Screenshot showing the TipCalculator app with the TextView labels highlighted.

  1. Select the leftmost TextView in the top horizontal LinearLayout.

  2. In the Properties window, locate the Text property and set it to Tip.

  3. Repeat the previous two steps to set the text of the lower-left TextView to Total.

    Here's an example of the Properties window where the correct property is highlighted and the value is filled in.

    Screenshot of Visual Studio Properties pane with the Text TextView property highlighted and set to a value of "Tip".

Check your AXML UI

  1. Switch to the Source view.

  2. Remove the Text attribute from the second TextView in each LinearLayout, because code will generate their values.
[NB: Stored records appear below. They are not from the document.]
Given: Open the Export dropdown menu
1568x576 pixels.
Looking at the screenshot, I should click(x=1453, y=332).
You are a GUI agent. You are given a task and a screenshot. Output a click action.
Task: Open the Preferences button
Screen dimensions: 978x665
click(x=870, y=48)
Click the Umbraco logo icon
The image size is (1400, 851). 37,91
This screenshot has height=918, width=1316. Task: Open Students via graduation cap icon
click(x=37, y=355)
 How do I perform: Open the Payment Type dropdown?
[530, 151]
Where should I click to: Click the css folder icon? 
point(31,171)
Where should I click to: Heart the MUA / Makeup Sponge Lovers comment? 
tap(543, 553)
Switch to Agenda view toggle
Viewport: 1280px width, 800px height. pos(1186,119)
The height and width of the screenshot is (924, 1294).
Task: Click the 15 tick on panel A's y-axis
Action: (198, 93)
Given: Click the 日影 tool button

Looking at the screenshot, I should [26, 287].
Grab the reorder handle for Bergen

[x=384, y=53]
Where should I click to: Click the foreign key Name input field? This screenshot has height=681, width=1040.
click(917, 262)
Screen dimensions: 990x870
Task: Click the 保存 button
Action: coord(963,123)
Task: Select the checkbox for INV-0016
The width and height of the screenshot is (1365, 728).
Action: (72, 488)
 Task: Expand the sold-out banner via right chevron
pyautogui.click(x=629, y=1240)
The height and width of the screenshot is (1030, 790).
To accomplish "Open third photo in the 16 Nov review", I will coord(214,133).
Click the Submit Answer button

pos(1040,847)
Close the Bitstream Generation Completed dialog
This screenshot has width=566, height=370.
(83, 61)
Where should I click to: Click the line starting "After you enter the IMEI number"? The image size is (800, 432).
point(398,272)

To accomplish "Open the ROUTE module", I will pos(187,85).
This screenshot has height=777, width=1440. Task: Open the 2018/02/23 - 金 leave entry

  3. Check your work. Verify that the structure you built matches the following XML.

    <LinearLayout ... >
    
        <EditText
            android:layout_width ="match_parent"
            android:layout_height="wrap_content" />
    
        <Button
            android:layout_width ="match_parent"
            android:layout_height="wrap_content"
            android:text ="CALCULATE" />
    
        <LinearLayout
            android:layout_width ="match_parent"
            android:layout_height="wrap_content">
            <TextView
                android:text ="Tip"
                android:layout_width ="wrap_content"
                android:layout_height="wrap_content" />
            <TextView
                android:layout_width ="match_parent"
                android:layout_height="wrap_content" />
        </LinearLayout>
    
        <LinearLayout
            android:layout_width ="match_parent"
            android:layout_height="wrap_content">
            <TextView
                android:text ="Total"
                android:layout_width ="wrap_content"
                android:layout_height="match_parent" />
            <TextView
                android:layout_width ="wrap_content"
                android:layout_height="match_parent" />
        </LinearLayout>
    
    </LinearLayout>
    

    You'll notice that the designer automatically adds android:id="@+id/..." to each of the controls you've added to the layout.

  4. Delete the android:id="@+id/..." attributes. You'll add new Id attributes in the following exercise.

Run the app

When you run the TipCalculator app, you should see the UI you defined. Your app won't have any behavior yet. By running it now, you can check for syntax errors and make sure the UI looks reasonable on the emulator.

You can view the completed solution in the folder exercise2 > final in your copy of the cloned or downloaded exercise repo.

Screenshot showing the completed TipCalculator app UI on an Android emulator.